• _What the exercise asks_: Your answer must be an exact retyping of the line containing "Adjust the Fit Scale slider field" and every line after it through the end of the records below, with no pictures and nothing else.

[Stored items]
=-=-=

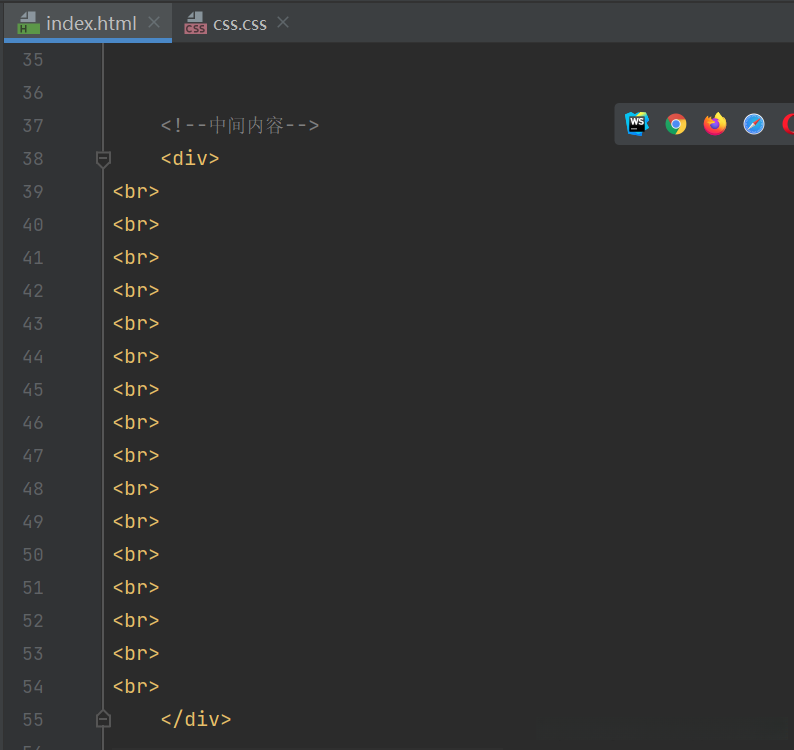Image resolution: width=794 pixels, height=750 pixels.
Task: Open preview in WebStorm built-in browser
Action: (637, 124)
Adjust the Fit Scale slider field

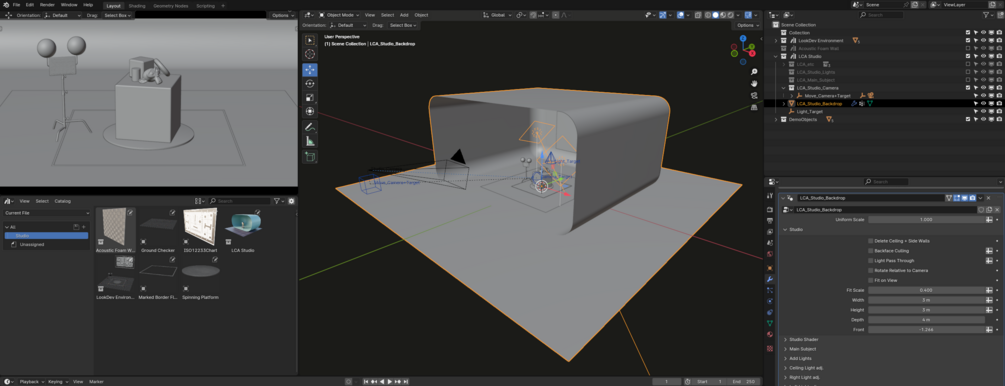(x=926, y=290)
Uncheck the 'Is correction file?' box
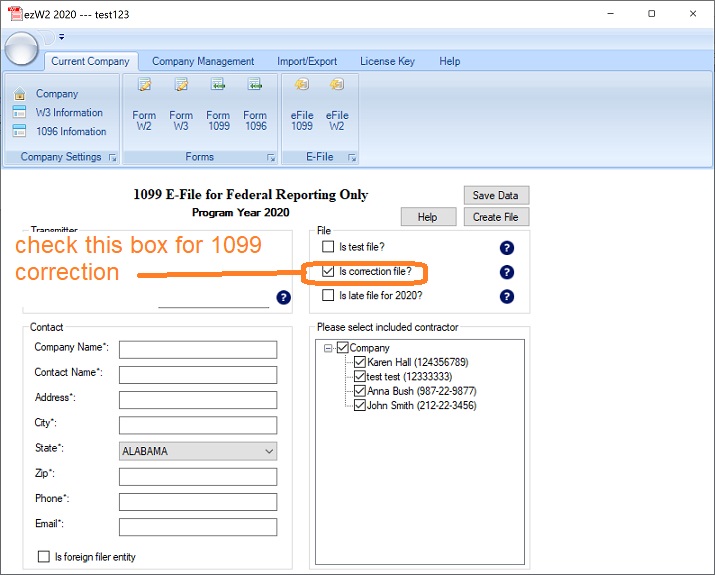Viewport: 715px width, 575px height. tap(328, 271)
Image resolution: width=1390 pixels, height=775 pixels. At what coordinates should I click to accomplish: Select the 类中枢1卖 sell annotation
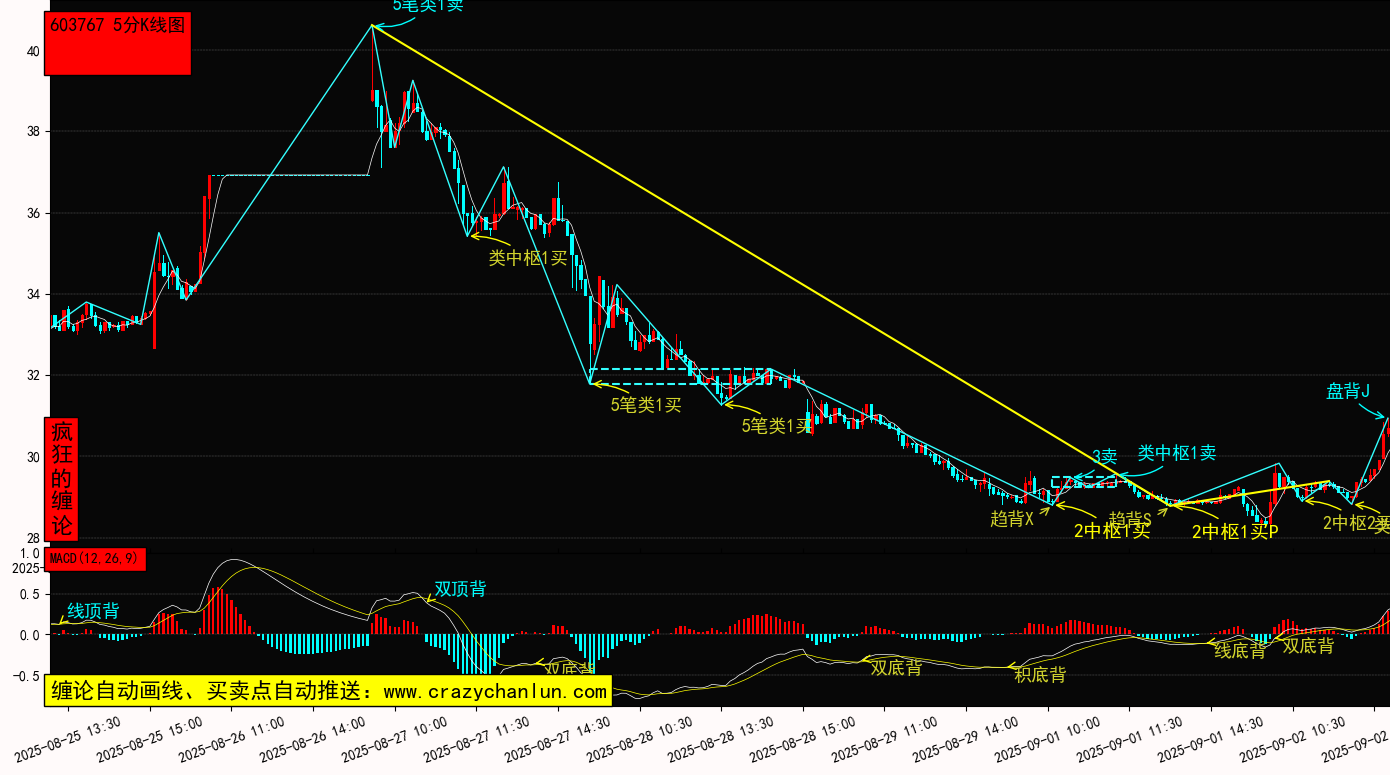(1177, 453)
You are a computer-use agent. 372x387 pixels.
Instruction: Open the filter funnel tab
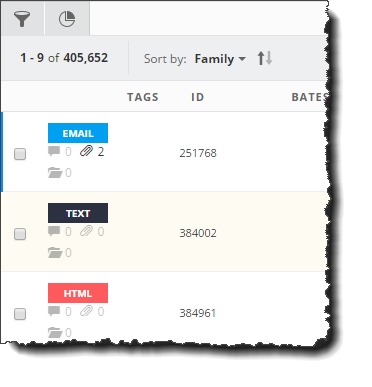[x=22, y=18]
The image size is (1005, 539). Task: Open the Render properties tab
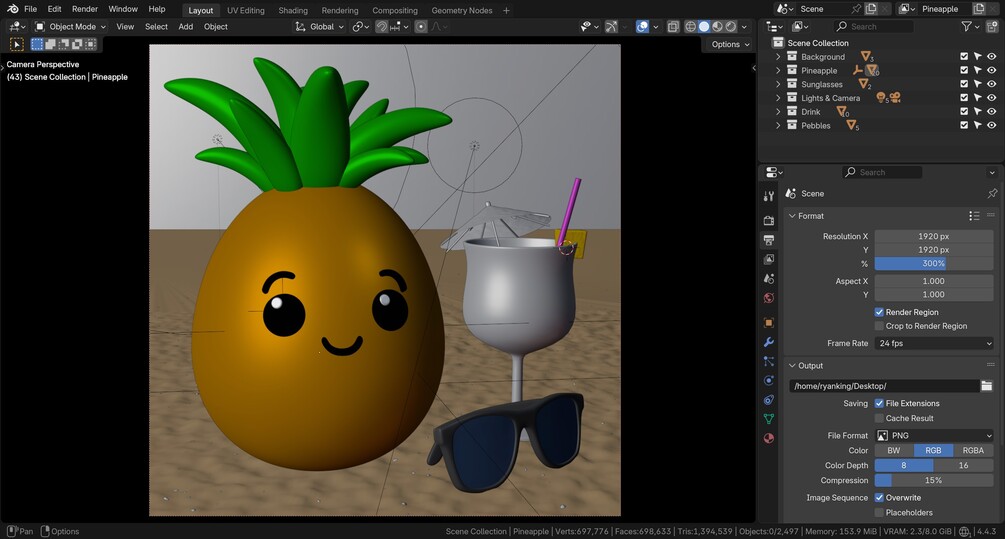[x=768, y=220]
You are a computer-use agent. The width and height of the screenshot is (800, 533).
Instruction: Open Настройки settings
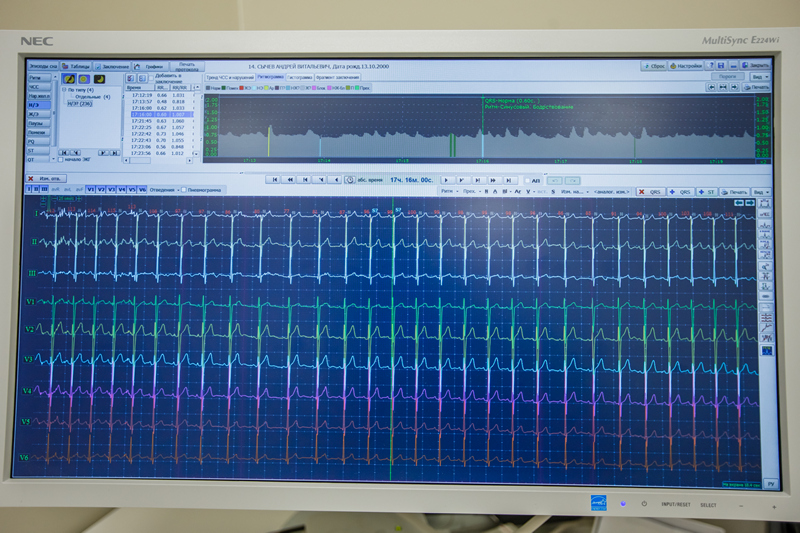685,66
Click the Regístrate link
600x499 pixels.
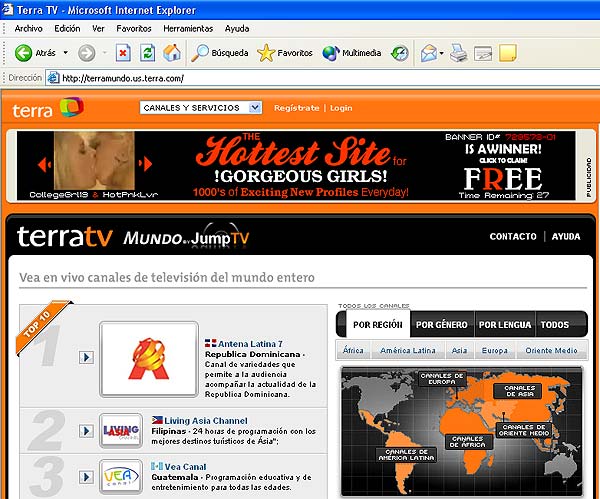click(296, 108)
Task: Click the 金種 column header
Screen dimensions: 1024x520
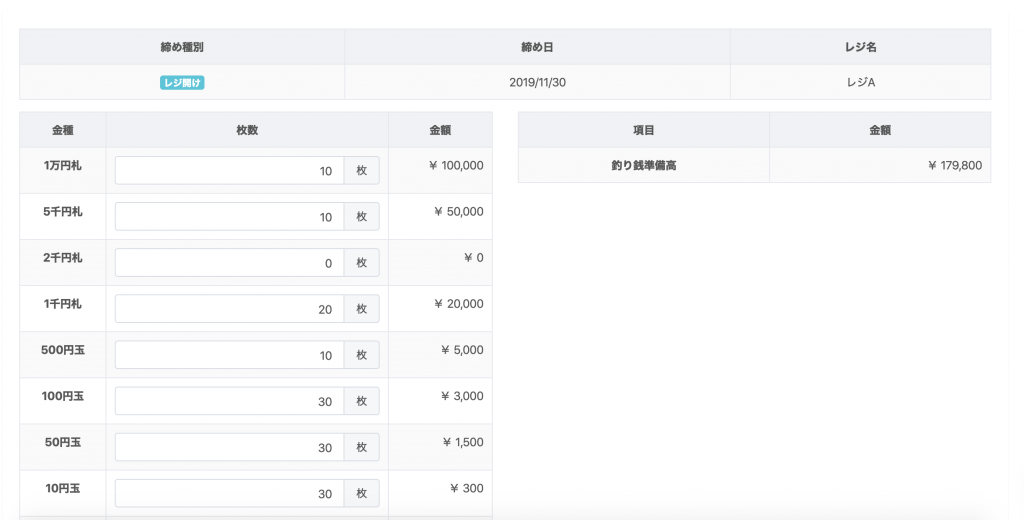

=-=-=

• _Answer to this task_:
Adjust the Fit Scale slider field

(x=926, y=290)
Uncheck the 'Is correction file?' box
Viewport: 715px width, 575px height. tap(328, 271)
Image resolution: width=1390 pixels, height=775 pixels. At what coordinates should I click to accomplish: Select the 类中枢1卖 sell annotation
(1177, 453)
You are a computer-use agent. 372x387 pixels.
Instruction: Open the filter funnel tab
[x=22, y=18]
The image size is (1005, 539). Task: Open the Render properties tab
[x=768, y=220]
You are a computer-use agent. The width and height of the screenshot is (800, 533).
Instruction: Open Настройки settings
685,66
Click the Regístrate link
600x499 pixels.
click(296, 108)
Task: Click the 金種 column header
Screen dimensions: 1024x520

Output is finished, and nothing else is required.